Entre hoy y el día de nuestra muerte

(Reflexión)

Hablando del sentido de la muerte para nosotros, los creyentes, dice san Alberto Hurtado: “…para el cristiano no es la derrota, sino la victoria: el momento de ver a Dios. Esta vida se nos ha dado para buscar a Dios, la muerte para hallarlo, la eternidad para poseerlo. Llega el momento en que, después del camino, se llega al término. El hijo encuentra a su Padre y se echa en sus brazos, brazos que son de amor, y por eso, para nunca cerrarlos, los dejó clavados en su Cruz; entra en su costado que, para significar su amor, quedó abierto por la lanza manando de él sangre que redime y agua que purifica (cf. Jn 19,34). La muerte para el cristiano no es el gran susto, sino la gran esperanza. ¡Felices de nosotros porque hemos de morir!”.

» Datos proporcionados
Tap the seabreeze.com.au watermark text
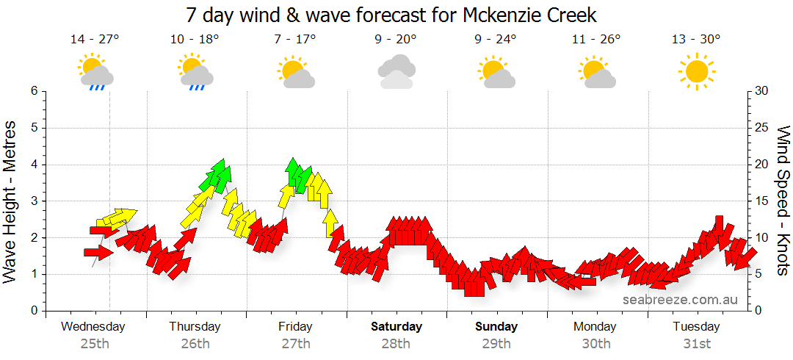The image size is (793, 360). click(680, 300)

» Instrucciones y requisitos
Indica para qué se nos ha dado esta vida, según la reflexión sobre la muerte que aparece arriba.

» Salida esperada
Esta vida se nos ha dado para buscar a Dios.